- **AIM**:
Copy verbatim the part of the records that opens with the line containing "How do I perform: Click the Device" and closes with the line containing "Action: click(1185, 597)", both of those lines included.

Start of DATA LISTING

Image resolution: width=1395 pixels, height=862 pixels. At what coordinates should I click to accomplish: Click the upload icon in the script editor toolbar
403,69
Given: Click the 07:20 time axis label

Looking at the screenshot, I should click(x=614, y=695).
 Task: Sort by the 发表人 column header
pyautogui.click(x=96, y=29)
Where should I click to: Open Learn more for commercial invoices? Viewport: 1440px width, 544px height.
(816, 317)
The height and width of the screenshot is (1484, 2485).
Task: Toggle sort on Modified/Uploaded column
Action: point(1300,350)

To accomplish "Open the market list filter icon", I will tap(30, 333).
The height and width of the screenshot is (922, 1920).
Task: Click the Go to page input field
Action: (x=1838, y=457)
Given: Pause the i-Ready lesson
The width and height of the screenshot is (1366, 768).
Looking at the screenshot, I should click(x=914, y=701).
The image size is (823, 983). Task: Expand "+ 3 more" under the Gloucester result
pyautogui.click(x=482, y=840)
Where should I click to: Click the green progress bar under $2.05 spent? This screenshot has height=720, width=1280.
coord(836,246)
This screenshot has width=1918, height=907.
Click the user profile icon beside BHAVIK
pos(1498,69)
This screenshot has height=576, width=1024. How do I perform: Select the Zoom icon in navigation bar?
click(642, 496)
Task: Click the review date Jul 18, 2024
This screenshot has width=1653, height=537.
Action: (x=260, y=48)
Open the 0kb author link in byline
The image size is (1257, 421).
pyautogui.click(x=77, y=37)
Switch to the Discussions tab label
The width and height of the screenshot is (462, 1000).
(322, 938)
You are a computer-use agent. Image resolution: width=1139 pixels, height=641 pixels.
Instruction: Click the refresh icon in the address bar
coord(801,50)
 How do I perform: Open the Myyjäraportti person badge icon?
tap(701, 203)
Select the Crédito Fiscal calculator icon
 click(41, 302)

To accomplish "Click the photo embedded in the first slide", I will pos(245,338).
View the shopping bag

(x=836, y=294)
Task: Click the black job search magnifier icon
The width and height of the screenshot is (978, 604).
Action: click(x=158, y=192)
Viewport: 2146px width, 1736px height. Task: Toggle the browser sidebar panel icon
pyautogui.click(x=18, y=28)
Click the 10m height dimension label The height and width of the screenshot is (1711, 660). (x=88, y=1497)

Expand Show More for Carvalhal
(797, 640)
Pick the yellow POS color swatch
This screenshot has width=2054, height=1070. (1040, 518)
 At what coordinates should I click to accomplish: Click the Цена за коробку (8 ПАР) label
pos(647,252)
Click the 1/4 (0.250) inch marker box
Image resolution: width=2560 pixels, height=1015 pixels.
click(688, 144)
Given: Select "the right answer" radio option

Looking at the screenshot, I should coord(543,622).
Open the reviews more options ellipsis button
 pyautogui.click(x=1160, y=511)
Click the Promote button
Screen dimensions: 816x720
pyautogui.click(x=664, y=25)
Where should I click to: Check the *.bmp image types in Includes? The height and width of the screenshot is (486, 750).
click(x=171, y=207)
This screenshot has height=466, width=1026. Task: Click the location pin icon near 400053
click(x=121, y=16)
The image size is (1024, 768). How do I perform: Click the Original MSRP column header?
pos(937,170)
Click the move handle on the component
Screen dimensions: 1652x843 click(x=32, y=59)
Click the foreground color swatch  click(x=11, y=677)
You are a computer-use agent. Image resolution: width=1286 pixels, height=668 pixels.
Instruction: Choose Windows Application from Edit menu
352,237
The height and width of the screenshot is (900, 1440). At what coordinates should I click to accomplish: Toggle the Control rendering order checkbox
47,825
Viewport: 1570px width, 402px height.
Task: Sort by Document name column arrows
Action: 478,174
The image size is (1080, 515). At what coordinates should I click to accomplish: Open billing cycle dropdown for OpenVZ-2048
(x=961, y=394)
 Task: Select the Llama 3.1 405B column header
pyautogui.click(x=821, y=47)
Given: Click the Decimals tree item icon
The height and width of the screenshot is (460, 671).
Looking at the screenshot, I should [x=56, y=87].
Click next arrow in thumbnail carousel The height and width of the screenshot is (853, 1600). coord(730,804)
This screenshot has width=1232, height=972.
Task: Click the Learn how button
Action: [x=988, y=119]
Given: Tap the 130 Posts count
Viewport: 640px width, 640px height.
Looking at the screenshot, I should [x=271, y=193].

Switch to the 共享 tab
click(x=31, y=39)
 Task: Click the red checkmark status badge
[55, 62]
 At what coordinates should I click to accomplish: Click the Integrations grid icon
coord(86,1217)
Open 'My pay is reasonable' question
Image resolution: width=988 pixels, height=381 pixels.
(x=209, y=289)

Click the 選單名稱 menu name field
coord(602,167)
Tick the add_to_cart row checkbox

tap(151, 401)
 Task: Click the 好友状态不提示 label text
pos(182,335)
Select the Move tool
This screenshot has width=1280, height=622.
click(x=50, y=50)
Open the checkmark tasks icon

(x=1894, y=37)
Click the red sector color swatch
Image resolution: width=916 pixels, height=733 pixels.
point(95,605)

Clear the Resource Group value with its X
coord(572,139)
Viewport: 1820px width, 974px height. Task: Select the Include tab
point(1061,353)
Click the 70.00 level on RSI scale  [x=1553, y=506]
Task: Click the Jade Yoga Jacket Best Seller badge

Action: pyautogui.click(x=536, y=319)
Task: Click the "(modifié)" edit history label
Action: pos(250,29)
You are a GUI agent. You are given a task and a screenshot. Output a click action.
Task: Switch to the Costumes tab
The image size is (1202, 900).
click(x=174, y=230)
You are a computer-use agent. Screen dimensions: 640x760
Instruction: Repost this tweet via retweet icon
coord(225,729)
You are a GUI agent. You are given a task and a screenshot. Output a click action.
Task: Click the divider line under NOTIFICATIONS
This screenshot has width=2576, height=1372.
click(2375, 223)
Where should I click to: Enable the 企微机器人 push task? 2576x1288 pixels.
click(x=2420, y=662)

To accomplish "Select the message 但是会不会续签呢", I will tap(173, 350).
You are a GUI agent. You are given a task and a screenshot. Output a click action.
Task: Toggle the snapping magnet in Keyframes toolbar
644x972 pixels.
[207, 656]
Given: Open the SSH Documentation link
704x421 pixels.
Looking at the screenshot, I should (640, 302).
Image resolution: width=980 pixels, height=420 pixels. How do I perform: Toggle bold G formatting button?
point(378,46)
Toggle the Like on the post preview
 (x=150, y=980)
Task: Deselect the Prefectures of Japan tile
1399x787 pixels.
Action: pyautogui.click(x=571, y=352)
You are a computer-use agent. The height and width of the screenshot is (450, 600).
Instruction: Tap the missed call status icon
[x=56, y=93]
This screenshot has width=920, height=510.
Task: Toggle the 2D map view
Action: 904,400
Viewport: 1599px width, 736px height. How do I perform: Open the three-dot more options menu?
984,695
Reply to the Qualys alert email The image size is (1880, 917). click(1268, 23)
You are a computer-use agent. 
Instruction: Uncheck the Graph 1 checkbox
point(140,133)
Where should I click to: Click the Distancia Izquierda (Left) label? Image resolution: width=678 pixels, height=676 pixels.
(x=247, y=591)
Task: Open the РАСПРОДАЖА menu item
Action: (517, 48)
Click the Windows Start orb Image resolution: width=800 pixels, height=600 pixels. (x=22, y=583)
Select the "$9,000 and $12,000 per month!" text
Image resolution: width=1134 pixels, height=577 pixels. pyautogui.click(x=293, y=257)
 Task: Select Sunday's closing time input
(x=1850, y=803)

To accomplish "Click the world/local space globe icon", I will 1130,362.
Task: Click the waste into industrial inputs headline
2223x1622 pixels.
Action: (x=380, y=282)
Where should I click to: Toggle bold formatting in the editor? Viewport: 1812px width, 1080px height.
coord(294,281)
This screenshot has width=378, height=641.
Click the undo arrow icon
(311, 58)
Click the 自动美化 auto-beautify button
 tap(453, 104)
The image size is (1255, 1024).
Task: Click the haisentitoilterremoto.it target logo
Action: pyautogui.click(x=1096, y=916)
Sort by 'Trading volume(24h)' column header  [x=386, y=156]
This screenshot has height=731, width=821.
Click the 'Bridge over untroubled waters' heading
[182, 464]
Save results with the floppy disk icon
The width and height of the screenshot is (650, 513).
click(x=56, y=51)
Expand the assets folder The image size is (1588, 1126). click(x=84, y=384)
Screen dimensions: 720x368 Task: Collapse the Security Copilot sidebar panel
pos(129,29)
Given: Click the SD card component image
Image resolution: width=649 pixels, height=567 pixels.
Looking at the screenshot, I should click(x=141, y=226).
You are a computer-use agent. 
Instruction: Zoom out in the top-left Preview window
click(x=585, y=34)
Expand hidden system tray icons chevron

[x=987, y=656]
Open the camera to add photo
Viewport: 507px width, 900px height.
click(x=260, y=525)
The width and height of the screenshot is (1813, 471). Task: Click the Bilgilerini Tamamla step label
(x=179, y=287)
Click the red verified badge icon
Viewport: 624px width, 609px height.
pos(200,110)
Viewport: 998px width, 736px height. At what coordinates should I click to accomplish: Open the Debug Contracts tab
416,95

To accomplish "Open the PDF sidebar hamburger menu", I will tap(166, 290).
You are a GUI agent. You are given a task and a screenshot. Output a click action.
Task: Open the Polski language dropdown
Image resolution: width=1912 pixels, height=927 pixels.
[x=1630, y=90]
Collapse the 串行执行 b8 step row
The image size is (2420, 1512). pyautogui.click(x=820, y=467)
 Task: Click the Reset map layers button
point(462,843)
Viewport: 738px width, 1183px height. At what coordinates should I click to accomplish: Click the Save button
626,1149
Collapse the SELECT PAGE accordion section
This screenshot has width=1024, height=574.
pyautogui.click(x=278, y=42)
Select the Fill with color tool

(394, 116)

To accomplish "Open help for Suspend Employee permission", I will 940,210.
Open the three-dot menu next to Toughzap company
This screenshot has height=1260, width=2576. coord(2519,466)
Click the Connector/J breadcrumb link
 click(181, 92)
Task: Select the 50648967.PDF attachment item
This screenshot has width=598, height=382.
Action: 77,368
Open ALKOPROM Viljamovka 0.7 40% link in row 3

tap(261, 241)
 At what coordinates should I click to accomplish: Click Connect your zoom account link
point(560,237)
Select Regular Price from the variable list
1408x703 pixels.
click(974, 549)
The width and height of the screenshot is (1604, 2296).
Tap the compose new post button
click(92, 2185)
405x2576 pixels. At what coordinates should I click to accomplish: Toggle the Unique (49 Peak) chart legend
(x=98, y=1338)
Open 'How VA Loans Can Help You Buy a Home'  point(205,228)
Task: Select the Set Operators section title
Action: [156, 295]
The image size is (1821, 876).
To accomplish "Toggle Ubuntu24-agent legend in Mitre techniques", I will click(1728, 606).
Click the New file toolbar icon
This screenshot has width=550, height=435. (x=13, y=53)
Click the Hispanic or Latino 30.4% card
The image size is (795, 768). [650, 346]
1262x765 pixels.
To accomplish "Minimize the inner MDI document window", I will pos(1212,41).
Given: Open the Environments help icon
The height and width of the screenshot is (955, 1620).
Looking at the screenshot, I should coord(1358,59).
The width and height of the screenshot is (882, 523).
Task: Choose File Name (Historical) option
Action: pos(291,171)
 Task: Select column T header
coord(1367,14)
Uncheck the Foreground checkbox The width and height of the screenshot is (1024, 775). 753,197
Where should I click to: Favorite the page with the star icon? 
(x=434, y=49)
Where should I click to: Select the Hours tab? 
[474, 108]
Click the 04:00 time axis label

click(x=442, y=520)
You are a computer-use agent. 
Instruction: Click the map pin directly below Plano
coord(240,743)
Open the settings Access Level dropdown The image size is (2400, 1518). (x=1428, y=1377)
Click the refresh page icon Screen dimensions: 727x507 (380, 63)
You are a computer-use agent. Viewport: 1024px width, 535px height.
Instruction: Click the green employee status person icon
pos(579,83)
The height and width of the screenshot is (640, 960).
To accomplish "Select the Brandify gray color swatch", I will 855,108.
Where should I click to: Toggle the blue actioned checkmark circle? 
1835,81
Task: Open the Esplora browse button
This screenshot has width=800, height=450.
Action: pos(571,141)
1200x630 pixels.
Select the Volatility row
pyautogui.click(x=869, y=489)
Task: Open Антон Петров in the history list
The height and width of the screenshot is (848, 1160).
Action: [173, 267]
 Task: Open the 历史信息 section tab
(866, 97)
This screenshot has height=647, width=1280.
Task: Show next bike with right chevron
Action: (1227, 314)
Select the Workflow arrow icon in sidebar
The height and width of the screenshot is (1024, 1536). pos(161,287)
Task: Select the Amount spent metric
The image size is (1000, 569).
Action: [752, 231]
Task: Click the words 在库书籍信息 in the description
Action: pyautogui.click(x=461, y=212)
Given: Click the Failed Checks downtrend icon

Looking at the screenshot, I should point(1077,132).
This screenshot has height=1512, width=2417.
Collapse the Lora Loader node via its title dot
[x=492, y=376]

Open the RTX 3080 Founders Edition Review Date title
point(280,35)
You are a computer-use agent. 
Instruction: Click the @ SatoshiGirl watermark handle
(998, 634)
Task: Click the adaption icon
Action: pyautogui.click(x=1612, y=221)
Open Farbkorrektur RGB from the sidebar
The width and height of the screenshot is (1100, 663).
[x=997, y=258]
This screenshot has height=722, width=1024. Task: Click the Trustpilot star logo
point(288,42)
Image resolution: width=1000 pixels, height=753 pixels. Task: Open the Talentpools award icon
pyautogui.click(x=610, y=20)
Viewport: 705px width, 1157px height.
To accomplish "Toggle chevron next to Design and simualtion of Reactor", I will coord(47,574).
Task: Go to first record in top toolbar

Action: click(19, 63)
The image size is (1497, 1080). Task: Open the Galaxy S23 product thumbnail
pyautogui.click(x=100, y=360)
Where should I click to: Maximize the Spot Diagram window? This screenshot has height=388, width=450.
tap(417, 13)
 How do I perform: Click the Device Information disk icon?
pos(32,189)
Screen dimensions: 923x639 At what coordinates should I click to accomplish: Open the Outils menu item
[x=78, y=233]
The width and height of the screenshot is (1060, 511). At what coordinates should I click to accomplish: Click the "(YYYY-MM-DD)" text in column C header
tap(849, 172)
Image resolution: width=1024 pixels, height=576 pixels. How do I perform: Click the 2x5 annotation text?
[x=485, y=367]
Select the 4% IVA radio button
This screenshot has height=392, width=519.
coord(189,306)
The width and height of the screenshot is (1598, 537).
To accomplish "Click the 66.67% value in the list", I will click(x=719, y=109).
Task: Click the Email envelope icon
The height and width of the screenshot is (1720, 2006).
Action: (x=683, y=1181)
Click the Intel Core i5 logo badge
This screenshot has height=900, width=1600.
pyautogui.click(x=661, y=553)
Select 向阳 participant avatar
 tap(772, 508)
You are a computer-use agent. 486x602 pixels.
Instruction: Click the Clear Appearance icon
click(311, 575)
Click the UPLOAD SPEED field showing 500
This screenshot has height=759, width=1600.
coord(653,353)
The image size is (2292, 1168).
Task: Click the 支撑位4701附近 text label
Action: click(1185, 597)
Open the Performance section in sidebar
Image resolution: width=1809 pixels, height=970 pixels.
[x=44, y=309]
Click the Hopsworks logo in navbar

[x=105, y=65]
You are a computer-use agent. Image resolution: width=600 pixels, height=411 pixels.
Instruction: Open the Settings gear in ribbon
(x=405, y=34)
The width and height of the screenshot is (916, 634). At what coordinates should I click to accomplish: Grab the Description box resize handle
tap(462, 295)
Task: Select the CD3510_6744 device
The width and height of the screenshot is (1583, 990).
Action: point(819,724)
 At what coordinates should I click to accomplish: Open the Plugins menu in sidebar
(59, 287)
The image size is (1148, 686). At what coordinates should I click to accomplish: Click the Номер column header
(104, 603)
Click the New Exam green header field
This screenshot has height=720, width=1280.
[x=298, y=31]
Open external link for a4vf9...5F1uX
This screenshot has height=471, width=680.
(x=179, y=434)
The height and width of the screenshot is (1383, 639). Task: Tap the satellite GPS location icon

End of DATA LISTING

- **EXERCISE RESPONSE**:
 How do I perform: Click the Device Information disk icon?
pos(32,189)
Screen dimensions: 923x639 At what coordinates should I click to accomplish: Open the Outils menu item
[x=78, y=233]
The width and height of the screenshot is (1060, 511). At what coordinates should I click to accomplish: Click the "(YYYY-MM-DD)" text in column C header
tap(849, 172)
Image resolution: width=1024 pixels, height=576 pixels. How do I perform: Click the 2x5 annotation text?
[x=485, y=367]
Select the 4% IVA radio button
This screenshot has height=392, width=519.
coord(189,306)
The width and height of the screenshot is (1598, 537).
To accomplish "Click the 66.67% value in the list", I will click(x=719, y=109).
Task: Click the Email envelope icon
The height and width of the screenshot is (1720, 2006).
Action: (x=683, y=1181)
Click the Intel Core i5 logo badge
This screenshot has height=900, width=1600.
pyautogui.click(x=661, y=553)
Select 向阳 participant avatar
 tap(772, 508)
You are a computer-use agent. 486x602 pixels.
Instruction: Click the Clear Appearance icon
click(311, 575)
Click the UPLOAD SPEED field showing 500
This screenshot has height=759, width=1600.
coord(653,353)
The image size is (2292, 1168).
Task: Click the 支撑位4701附近 text label
Action: click(1185, 597)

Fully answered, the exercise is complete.